-- EXERCISE INPUTS --
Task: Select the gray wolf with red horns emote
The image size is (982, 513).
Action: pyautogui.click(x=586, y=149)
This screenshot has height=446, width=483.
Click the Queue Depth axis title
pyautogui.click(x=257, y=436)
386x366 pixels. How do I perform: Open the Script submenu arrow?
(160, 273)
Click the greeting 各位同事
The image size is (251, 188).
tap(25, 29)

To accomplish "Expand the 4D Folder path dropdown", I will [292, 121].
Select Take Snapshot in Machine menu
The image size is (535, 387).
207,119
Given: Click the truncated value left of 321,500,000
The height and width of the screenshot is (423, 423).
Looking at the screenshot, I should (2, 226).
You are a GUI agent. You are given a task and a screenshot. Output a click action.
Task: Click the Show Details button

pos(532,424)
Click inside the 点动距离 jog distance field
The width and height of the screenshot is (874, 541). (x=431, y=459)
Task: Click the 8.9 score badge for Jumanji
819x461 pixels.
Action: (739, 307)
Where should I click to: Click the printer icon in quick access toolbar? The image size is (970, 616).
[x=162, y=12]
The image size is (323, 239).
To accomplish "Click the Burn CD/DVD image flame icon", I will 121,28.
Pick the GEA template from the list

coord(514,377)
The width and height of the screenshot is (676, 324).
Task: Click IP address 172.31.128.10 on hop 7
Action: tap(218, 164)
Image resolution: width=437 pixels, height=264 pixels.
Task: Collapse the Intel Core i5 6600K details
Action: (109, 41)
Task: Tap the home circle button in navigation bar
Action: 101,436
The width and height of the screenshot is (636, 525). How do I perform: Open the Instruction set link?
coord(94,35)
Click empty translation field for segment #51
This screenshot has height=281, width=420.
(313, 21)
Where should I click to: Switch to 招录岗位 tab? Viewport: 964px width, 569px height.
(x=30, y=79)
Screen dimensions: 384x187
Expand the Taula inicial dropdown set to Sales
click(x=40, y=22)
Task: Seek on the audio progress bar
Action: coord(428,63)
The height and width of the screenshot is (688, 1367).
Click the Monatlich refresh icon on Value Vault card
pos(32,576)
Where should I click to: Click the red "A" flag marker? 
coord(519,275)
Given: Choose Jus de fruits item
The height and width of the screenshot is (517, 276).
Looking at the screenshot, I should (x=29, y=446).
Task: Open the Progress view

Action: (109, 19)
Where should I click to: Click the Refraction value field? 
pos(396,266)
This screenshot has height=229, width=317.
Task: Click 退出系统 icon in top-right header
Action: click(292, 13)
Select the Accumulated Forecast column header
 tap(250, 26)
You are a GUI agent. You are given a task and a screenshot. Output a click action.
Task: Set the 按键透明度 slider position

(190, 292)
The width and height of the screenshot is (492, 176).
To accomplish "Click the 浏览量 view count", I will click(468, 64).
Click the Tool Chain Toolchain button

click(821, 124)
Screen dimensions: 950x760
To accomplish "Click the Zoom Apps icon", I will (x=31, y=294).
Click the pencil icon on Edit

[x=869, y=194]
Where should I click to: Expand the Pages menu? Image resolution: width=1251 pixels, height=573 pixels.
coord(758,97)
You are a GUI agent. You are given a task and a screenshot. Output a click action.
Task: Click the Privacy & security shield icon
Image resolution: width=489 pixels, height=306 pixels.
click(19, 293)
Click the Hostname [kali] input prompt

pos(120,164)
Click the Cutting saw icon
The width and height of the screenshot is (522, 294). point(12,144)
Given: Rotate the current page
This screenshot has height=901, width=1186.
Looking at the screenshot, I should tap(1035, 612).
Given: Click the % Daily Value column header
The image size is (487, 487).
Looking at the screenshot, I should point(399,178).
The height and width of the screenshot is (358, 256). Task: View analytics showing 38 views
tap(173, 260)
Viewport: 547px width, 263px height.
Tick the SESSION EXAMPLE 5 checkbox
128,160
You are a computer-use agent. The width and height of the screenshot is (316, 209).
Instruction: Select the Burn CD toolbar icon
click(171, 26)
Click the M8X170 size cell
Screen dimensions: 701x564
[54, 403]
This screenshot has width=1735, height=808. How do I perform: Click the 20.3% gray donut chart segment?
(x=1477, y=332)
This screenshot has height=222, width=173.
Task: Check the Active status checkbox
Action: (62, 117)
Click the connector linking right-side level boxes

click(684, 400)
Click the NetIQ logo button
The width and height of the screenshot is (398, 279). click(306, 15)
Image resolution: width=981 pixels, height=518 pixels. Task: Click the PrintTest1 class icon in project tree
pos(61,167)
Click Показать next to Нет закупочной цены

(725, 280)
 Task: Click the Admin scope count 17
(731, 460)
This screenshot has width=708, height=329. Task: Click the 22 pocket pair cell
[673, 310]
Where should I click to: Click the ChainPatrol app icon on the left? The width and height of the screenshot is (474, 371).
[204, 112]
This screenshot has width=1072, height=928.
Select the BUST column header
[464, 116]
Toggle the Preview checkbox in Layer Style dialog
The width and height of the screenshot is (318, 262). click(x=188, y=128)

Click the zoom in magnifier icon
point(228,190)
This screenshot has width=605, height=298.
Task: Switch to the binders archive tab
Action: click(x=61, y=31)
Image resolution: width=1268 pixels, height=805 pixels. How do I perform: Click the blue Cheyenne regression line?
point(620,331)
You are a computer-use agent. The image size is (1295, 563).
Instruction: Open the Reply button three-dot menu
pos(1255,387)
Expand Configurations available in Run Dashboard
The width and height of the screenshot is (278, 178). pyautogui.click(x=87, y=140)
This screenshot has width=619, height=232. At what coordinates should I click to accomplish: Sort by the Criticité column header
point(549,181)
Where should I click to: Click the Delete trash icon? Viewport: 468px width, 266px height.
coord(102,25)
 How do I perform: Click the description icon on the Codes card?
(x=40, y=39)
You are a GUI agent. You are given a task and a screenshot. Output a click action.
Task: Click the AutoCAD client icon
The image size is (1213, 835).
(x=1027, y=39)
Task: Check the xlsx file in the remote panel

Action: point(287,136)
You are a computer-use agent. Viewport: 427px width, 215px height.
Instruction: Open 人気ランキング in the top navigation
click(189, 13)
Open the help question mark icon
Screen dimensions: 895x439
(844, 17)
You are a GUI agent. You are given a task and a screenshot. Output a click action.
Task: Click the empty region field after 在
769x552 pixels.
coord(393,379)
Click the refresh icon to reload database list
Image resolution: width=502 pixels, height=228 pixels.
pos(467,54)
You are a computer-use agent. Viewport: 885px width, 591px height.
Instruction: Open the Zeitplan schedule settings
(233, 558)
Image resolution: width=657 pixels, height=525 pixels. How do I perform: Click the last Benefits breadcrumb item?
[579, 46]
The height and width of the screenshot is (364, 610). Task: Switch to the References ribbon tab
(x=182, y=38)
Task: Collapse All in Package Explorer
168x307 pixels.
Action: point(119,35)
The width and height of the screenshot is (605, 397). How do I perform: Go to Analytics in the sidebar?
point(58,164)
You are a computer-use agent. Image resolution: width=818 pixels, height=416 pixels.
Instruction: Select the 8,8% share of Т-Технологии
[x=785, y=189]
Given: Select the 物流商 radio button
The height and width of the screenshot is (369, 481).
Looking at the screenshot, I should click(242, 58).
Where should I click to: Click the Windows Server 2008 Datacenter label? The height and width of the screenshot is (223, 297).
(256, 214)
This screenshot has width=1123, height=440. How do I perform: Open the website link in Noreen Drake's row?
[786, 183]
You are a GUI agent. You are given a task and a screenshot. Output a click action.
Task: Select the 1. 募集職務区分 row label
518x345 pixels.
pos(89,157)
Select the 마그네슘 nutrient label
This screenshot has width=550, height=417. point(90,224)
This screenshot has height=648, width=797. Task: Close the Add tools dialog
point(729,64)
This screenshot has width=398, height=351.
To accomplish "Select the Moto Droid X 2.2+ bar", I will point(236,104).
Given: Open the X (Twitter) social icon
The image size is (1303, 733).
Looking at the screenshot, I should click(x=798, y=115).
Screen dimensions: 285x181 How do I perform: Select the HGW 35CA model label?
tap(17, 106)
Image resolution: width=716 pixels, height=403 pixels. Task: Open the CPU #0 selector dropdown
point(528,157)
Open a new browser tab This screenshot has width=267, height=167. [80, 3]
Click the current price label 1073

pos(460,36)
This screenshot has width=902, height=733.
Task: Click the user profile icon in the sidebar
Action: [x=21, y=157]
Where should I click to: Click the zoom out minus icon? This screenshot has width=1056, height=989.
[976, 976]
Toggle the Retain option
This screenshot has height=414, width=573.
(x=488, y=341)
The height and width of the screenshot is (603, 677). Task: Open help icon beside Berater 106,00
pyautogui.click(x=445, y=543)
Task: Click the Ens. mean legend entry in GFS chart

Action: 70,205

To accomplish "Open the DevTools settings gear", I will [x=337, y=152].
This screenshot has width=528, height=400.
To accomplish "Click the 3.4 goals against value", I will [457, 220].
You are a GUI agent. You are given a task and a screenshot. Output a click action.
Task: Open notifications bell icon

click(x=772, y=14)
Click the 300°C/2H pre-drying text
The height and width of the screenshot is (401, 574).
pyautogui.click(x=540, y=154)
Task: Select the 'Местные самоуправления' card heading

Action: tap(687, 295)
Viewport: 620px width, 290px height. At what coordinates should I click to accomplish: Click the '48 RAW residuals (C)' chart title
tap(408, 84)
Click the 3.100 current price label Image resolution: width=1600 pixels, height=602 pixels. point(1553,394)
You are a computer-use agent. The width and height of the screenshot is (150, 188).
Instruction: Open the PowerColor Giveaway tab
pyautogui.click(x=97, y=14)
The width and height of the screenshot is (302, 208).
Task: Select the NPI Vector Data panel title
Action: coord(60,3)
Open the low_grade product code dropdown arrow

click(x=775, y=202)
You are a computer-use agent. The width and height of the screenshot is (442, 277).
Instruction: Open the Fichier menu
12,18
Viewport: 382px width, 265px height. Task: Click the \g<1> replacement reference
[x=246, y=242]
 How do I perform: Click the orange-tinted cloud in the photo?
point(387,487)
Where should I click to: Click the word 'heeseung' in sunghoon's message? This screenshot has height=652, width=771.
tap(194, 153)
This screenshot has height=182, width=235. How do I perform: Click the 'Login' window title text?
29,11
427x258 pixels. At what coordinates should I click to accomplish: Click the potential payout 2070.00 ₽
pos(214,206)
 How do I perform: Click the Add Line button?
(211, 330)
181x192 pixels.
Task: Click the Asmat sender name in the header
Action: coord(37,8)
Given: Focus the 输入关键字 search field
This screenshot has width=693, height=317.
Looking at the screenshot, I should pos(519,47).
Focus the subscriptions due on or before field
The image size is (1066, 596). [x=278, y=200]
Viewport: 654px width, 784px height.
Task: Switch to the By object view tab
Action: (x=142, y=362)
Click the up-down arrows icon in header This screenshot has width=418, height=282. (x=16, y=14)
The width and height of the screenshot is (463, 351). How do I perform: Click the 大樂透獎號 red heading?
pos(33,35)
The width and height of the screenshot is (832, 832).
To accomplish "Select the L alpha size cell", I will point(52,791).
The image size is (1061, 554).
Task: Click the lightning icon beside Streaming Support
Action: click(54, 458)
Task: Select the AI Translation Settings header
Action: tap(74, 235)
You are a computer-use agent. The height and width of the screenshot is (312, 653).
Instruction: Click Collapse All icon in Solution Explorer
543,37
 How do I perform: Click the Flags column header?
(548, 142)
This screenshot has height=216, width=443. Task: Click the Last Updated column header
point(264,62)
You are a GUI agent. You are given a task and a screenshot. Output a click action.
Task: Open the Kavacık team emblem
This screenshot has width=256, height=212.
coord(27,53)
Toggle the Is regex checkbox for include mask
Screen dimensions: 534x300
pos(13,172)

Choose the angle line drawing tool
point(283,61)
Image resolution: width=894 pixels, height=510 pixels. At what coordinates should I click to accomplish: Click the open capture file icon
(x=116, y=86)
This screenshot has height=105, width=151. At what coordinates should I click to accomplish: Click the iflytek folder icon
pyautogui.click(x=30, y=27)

-- ABOUT THIS EXERCISE --
The answer must be every line of the records that contains the word "computer".

-- SOLUTION FOR THIS TASK --
You are a computer-use agent. The width and height of the screenshot is (316, 209).
You are a computer-use agent. The image size is (1295, 563).
You are a computer-use agent. Viewport: 427px width, 215px height.
You are a computer-use agent. Viewport: 885px width, 591px height.
You are a computer-use agent. Image resolution: width=818 pixels, height=416 pixels.
You are a computer-use agent. The width and height of the screenshot is (150, 188).
You are a computer-use agent. The width and height of the screenshot is (442, 277).
You are a computer-use agent. The height and width of the screenshot is (312, 653).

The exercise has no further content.